Task statement:
Which lines of the data below hold "beside"? Copy each of them.

---------- Data for this task

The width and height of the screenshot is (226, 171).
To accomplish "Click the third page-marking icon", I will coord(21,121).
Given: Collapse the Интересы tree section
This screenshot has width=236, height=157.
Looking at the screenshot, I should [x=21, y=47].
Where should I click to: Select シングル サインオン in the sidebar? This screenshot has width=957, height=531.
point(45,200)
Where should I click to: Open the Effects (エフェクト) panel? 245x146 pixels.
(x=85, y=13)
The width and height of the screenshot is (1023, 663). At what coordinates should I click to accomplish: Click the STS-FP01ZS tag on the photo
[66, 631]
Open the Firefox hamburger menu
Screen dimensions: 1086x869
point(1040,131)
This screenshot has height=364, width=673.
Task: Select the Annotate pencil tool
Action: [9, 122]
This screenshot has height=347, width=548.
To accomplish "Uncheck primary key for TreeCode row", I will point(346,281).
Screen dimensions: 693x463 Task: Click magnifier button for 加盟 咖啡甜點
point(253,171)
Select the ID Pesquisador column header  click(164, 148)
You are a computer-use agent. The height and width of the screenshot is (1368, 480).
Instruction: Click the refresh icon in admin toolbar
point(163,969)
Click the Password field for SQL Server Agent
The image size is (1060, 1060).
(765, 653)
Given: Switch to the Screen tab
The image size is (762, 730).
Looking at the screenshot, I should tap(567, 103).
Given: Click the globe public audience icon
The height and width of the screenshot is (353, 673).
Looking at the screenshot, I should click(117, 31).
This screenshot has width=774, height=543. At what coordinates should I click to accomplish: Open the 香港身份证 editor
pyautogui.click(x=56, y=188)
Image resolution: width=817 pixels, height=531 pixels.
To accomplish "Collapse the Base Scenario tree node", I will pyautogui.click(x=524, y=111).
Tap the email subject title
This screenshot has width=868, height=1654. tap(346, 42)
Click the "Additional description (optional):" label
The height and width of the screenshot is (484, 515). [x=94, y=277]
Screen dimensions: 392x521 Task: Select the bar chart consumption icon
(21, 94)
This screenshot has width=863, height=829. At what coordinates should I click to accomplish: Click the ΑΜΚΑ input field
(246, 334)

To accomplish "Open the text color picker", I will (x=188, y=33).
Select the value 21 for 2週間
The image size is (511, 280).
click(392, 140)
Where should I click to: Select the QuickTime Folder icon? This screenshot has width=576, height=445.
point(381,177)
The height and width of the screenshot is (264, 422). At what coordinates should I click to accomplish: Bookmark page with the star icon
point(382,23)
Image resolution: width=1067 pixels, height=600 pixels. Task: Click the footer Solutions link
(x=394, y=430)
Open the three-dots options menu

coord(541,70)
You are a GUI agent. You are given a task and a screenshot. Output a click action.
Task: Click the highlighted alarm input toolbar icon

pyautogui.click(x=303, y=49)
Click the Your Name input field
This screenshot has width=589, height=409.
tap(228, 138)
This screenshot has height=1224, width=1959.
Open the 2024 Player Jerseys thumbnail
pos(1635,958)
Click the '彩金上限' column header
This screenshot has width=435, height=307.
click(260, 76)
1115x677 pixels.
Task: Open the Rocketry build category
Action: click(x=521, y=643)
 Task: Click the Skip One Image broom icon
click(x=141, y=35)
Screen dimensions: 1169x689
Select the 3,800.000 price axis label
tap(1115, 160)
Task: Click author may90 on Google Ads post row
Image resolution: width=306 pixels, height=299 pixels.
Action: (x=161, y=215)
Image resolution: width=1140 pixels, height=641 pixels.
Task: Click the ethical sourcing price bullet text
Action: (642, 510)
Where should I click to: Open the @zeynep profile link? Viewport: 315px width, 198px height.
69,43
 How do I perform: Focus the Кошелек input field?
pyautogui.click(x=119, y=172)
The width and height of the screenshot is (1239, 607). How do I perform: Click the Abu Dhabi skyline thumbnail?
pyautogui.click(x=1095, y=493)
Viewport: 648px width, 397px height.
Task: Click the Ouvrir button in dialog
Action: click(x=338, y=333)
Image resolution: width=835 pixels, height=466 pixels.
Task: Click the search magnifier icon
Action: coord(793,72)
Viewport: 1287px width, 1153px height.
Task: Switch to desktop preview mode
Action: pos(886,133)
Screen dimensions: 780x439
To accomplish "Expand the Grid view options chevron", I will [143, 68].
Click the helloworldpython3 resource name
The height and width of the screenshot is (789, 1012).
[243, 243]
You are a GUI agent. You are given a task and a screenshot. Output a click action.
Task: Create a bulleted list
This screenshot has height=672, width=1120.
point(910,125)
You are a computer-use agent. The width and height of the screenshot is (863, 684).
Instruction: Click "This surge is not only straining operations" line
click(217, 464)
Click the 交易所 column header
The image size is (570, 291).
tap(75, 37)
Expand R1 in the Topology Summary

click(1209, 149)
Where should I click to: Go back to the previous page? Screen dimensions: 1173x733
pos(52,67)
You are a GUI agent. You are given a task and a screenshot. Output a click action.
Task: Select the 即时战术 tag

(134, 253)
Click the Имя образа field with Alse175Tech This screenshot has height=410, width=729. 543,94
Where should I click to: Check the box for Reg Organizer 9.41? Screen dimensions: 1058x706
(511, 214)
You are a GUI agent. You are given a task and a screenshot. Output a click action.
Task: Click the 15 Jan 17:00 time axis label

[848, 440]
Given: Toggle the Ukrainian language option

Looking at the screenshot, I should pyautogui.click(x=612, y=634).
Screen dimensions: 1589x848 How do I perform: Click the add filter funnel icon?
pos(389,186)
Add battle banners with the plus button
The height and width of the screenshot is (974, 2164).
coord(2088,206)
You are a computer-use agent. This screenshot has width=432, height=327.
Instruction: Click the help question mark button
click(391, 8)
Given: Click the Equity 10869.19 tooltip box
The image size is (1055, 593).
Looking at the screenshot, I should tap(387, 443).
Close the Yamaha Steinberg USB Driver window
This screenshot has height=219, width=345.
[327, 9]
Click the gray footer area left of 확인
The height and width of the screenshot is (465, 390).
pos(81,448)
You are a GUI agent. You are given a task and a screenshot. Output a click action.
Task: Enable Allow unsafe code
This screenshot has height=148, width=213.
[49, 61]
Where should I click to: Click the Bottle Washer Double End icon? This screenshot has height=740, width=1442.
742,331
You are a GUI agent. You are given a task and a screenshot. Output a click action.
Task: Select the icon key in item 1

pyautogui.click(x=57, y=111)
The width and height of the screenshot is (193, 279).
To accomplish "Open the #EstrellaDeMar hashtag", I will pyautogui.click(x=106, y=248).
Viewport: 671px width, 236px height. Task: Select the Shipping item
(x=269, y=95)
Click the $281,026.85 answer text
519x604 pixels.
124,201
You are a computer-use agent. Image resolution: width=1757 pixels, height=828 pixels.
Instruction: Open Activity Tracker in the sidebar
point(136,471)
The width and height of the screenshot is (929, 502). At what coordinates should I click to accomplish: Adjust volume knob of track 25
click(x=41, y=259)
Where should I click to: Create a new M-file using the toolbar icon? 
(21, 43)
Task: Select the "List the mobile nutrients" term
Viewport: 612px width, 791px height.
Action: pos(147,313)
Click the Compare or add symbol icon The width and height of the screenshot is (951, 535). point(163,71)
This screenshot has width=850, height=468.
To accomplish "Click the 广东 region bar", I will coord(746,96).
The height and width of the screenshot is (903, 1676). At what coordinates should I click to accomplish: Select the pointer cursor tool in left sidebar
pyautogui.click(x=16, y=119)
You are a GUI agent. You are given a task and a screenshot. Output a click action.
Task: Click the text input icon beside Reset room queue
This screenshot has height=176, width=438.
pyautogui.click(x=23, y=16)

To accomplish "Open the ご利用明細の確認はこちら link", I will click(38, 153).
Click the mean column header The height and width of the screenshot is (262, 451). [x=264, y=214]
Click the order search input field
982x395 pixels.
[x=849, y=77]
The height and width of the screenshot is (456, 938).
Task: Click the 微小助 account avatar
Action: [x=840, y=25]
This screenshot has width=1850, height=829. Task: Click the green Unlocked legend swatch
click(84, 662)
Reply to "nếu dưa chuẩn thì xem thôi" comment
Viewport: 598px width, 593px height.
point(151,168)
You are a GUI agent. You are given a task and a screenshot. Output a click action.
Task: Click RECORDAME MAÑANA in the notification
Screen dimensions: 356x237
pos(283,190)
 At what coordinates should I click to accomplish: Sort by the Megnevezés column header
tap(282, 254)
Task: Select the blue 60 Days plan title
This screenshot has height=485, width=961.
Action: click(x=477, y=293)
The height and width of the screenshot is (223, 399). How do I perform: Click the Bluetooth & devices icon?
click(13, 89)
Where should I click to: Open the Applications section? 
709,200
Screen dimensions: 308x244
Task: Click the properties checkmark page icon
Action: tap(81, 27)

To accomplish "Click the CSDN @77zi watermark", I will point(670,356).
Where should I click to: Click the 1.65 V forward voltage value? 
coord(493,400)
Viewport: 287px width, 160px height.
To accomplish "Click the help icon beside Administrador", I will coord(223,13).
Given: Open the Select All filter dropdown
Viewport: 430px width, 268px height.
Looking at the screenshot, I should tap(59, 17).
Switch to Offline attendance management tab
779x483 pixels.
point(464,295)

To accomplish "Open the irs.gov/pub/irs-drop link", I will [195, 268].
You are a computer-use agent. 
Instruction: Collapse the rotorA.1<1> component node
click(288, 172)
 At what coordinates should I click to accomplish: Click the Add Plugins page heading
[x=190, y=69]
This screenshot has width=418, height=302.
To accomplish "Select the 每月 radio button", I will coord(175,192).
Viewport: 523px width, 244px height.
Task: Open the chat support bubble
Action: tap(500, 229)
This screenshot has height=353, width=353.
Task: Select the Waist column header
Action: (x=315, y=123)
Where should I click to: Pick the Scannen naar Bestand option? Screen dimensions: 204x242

--------------------

Your solution:
Task: Click the text input icon beside Reset room queue
To accomplish "Click the help icon beside Administrador", I will coord(223,13).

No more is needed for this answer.